O aumento da fatia da União será gradual, até 2026, e foi possível graças a um compromisso dos deputados com o Executivo federal de garantir verba para reformular o Renda Brasil. A proposta do Palácio do Planalto era a de que 5% dos recursos do Fundeb fossem destinados ao programa. 

Com o acordo firmado, o novo texto segue para votação prevendo um repasse de 12% em 2021; em 2022, 15%; 17% em 2023; 19% em 2024; 21% em 2025, chegando aos 23% em 2026.

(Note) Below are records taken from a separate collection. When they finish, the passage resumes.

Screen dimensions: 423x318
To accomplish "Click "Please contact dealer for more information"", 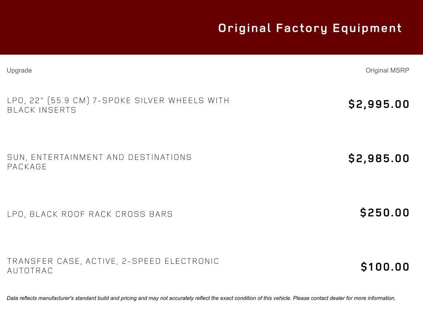I will coord(344,298).
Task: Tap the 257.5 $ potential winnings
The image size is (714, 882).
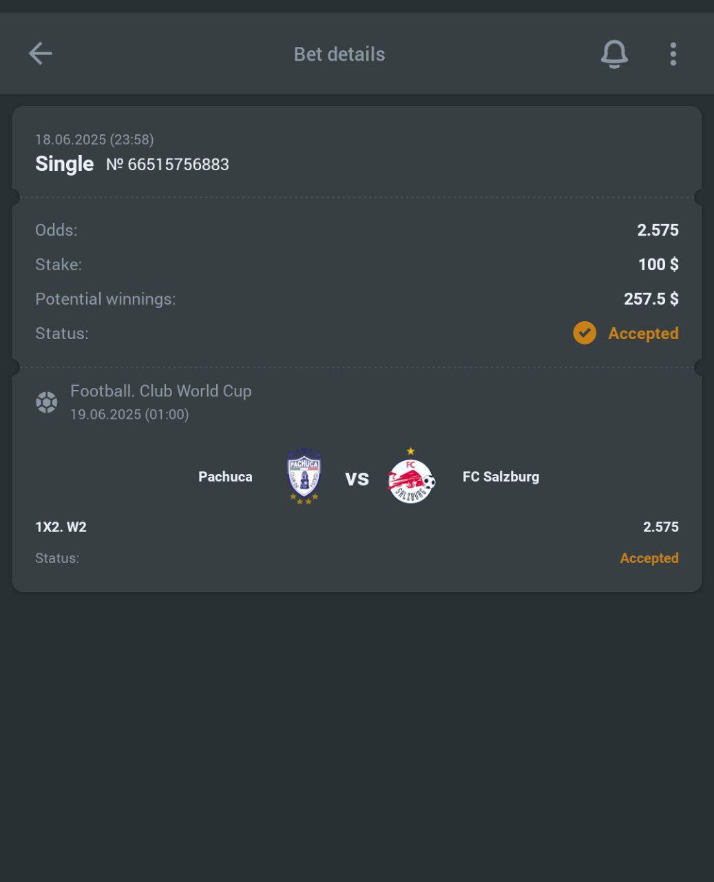Action: point(651,299)
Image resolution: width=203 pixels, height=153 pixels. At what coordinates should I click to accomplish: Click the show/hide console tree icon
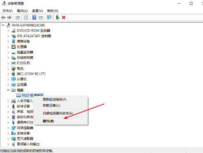click(17, 17)
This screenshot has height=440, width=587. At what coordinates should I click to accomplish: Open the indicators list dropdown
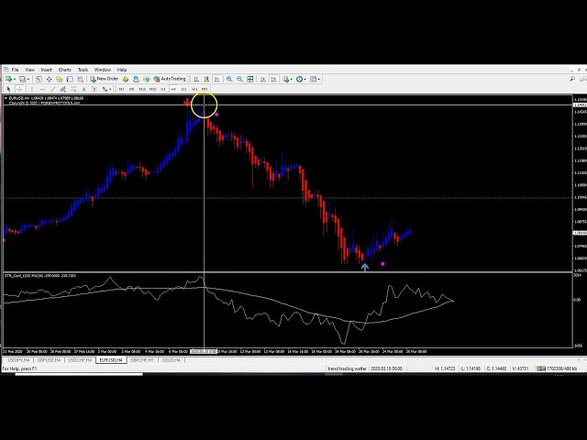click(285, 79)
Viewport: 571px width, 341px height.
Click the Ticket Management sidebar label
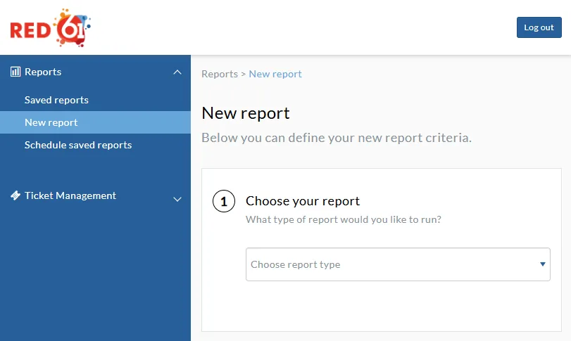pos(70,195)
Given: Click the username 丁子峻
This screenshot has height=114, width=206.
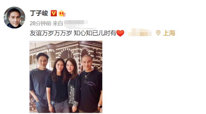Looking at the screenshot, I should (39, 13).
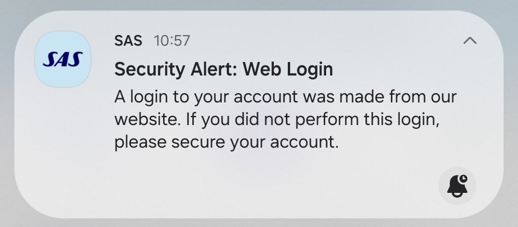Click the blue SAS lettering inside the logo

coord(63,60)
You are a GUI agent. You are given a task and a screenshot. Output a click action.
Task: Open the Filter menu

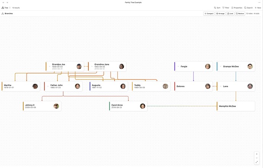[x=226, y=8]
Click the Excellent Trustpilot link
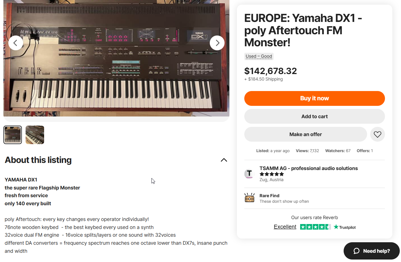Viewport: 401px width, 262px height. 285,227
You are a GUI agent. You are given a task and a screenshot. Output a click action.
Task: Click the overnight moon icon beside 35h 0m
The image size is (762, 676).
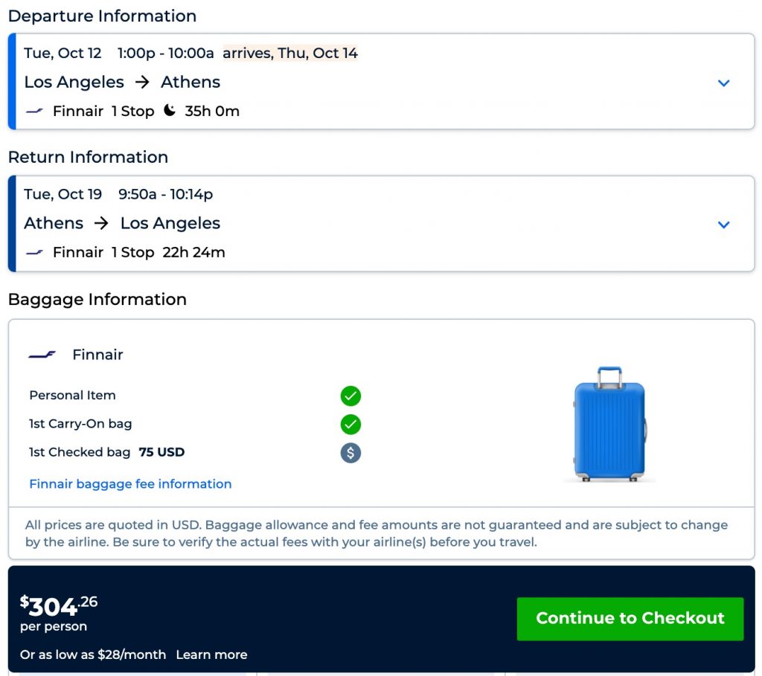(x=170, y=111)
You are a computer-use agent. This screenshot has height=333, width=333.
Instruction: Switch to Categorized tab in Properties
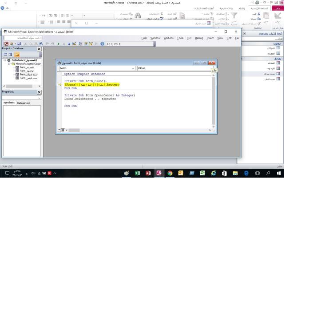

Desse percentual do governo federal, 10% ficarão com os sete estados da Federação que já recebiam os recursos e que são os mais pobres; 10,5% serão recebidos por municípios que passam a ser beneficiados pelo Fundo, de acordo com sua situação econômica e social – sendo que 5% serão resguardados para a educação infantil –; e os 2,5% restantes serão distribuídos de acordo com indicadores de atendimento e melhoria da aprendizagem.

De acordo com o novo texto, que será votado na Câmara dos Deputados, em 2026, 24 estados brasileiros terão municípios recebendo o auxílio da União. Lembrando que o Fundeb inclui ainda recursos dos governos estadual e municipal.

SALÁRIOS

O texto da Proposta de Emenda Constitucional (PEC) 15/15, de autoria da ex-deputada mineira Raquel Muniz (PSD), estabelece ainda que no mínimo 70% do valor do Fundo será usado para pagamento dos profissionais da educação.

Criado para que haja menor desigualdade entre as redes de ensino públicas, o Fundeb reuniu R$ 156,3 bilhões em 2019.

O Fundeb é a principal fonte de recursos da educação básica, respondendo por mais de 60% do financiamento de todo o ensino básico do país, etapa que vai do infantil ao ensino médio.

“A educação sempre foi uma preocupação do meu mandato. Sei o quanto a educação é importante para transformar vidas. Então, ter plantado essa semente que agora deu fruto e que traz avanço para a educação pública é gratificante. O relatório, fruto de consenso, é uma conquista histórica. Fazer parte dessa história, muito me honra”, afirma Raquel. 

O fundo é composto por percentuais das receitas de vários impostos. Atualmente, cerca de 40 milhões de estudantes da rede pública são atendidos pelos recursos do financiamento. 

ESSENCIAL

Os recursos do Fundeb que vêm do governo federal são de extrema importância para os municípios do Norte de Minas. De acordo com o presidente da Associação dos Municípios da Área Mineira da Sudene (Amams), Lara Cordeiro, prefeito de Ibiaí, assim como o IPVA, o Fundeb é uma das principais verbas que ajuda os prefeitos a manter em dia a folha dos municípios.

“O Fundeb é o recurso que mantém em dia o salário da educação. No nosso município, por exemplo, conseguimos pagar o teto salarial em nível federal dos professores da rede. Caso ele (Fundeb) acabe, todos ficarão desamparados, gestores e professores. Em Ibiaí temos 70 funcionários que pagamos exclusivamente com o dinheiro do Fundeb. No ano passado conseguimos uma sobra, pegamos o valor e dividimos entre todos da educação”, destaca o prefeito.